#### ASSIGNMENT:
Repeat, please, only the lines from the top of the data down to the line with "Viewport: 961px width, 1354px height."; include both of those lines.

(Dataset excerpts)

▬▬▬

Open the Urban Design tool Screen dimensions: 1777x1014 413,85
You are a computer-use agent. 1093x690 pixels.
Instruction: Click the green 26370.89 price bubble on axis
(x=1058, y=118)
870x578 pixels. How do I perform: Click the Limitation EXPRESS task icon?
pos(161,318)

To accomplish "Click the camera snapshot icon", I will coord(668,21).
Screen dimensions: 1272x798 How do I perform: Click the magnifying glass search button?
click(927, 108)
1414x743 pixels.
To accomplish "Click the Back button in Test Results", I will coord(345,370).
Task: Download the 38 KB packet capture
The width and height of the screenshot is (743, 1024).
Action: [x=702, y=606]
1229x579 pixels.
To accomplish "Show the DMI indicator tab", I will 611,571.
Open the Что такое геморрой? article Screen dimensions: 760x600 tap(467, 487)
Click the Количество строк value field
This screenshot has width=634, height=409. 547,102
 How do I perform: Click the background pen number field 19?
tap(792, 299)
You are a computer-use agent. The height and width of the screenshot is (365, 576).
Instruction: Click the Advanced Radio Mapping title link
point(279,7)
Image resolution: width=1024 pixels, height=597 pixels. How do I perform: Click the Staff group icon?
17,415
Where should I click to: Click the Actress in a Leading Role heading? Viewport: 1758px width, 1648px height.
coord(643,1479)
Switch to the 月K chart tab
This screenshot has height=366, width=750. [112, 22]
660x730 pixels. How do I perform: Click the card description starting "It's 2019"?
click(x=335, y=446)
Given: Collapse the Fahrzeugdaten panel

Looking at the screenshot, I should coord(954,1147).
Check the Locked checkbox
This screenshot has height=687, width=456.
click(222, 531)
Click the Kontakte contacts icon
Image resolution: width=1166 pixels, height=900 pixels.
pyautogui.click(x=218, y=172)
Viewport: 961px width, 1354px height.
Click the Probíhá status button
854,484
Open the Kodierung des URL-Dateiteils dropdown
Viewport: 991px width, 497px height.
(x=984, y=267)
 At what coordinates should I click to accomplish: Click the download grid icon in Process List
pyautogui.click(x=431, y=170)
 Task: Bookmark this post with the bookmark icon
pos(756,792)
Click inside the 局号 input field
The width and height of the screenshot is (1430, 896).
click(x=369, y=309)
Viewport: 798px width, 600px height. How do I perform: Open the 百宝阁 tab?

▬▬▬

#### RESPONSE BELOW:
Open the Urban Design tool Screen dimensions: 1777x1014 413,85
You are a computer-use agent. 1093x690 pixels.
Instruction: Click the green 26370.89 price bubble on axis
(x=1058, y=118)
870x578 pixels. How do I perform: Click the Limitation EXPRESS task icon?
pos(161,318)

To accomplish "Click the camera snapshot icon", I will coord(668,21).
Screen dimensions: 1272x798 How do I perform: Click the magnifying glass search button?
click(927, 108)
1414x743 pixels.
To accomplish "Click the Back button in Test Results", I will coord(345,370).
Task: Download the 38 KB packet capture
The width and height of the screenshot is (743, 1024).
Action: [x=702, y=606]
1229x579 pixels.
To accomplish "Show the DMI indicator tab", I will 611,571.
Open the Что такое геморрой? article Screen dimensions: 760x600 tap(467, 487)
Click the Количество строк value field
This screenshot has width=634, height=409. 547,102
 How do I perform: Click the background pen number field 19?
tap(792, 299)
You are a computer-use agent. The height and width of the screenshot is (365, 576).
Instruction: Click the Advanced Radio Mapping title link
point(279,7)
Image resolution: width=1024 pixels, height=597 pixels. How do I perform: Click the Staff group icon?
17,415
Where should I click to: Click the Actress in a Leading Role heading? Viewport: 1758px width, 1648px height.
coord(643,1479)
Switch to the 月K chart tab
This screenshot has height=366, width=750. [112, 22]
660x730 pixels. How do I perform: Click the card description starting "It's 2019"?
click(x=335, y=446)
Given: Collapse the Fahrzeugdaten panel

Looking at the screenshot, I should coord(954,1147).
Check the Locked checkbox
This screenshot has height=687, width=456.
click(222, 531)
Click the Kontakte contacts icon
Image resolution: width=1166 pixels, height=900 pixels.
pyautogui.click(x=218, y=172)
Viewport: 961px width, 1354px height.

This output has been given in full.